== WORK TO BE COMPLETED ==
What is needed is an exact repeat of the lines from the one holding "Go to Файловое хранилище menu item" through the final line of the data, with no pictures.

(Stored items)
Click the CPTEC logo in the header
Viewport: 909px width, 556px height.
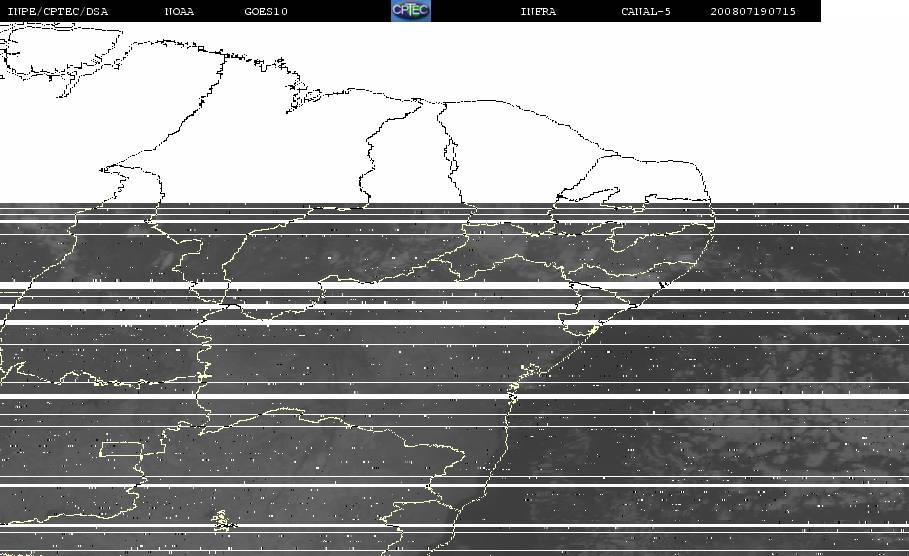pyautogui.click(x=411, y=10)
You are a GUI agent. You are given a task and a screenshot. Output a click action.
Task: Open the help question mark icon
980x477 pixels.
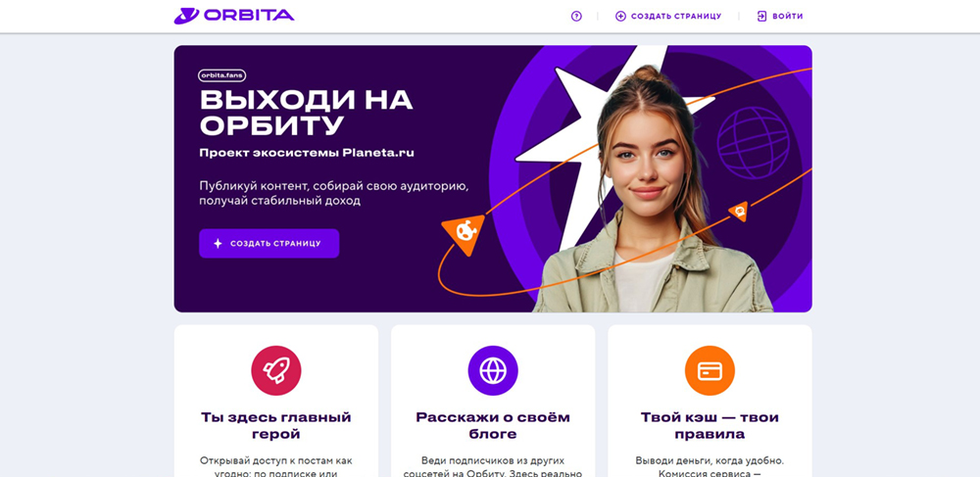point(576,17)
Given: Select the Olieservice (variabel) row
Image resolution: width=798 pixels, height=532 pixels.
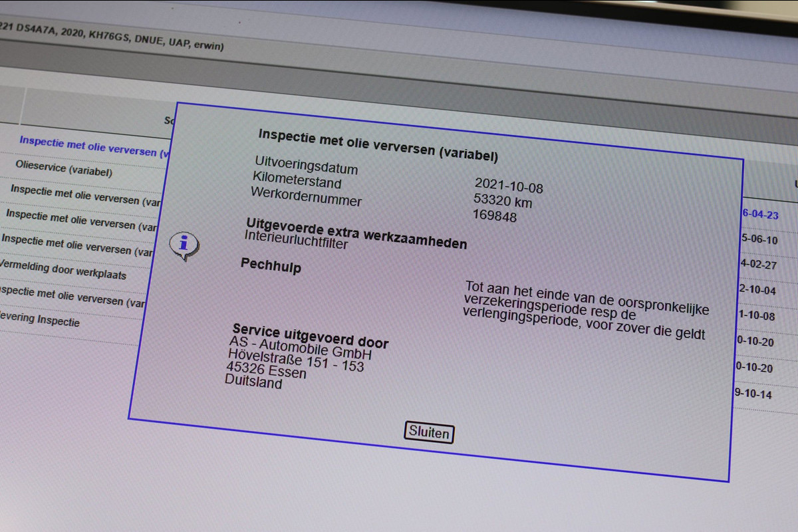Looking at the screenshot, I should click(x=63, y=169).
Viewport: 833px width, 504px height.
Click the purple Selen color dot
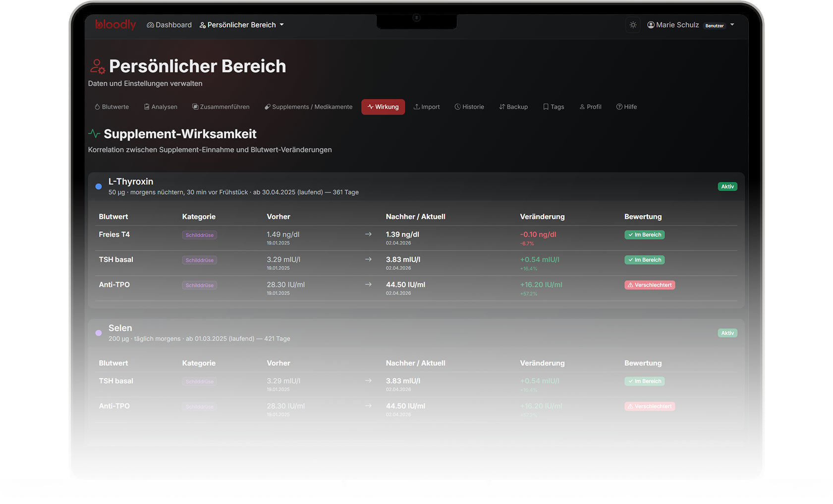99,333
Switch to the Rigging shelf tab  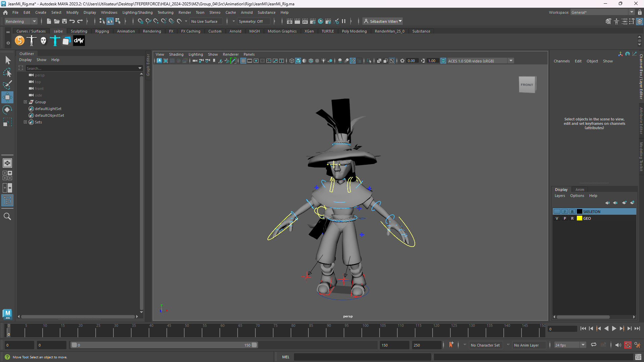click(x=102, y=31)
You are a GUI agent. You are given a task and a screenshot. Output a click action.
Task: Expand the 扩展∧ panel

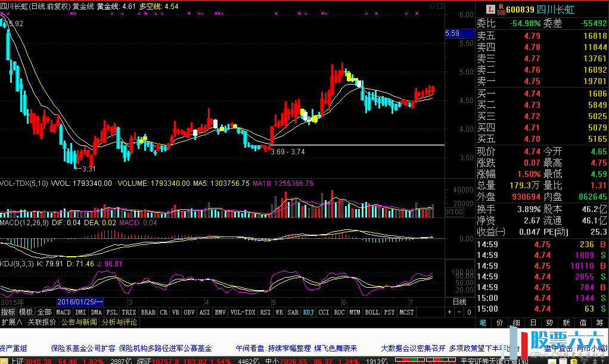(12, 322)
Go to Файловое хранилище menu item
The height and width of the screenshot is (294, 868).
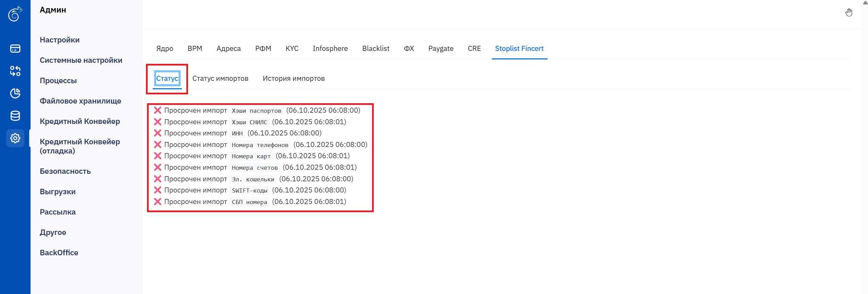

== YOUR RESPONSE ==
Go to Файловое хранилище menu item
The height and width of the screenshot is (294, 868).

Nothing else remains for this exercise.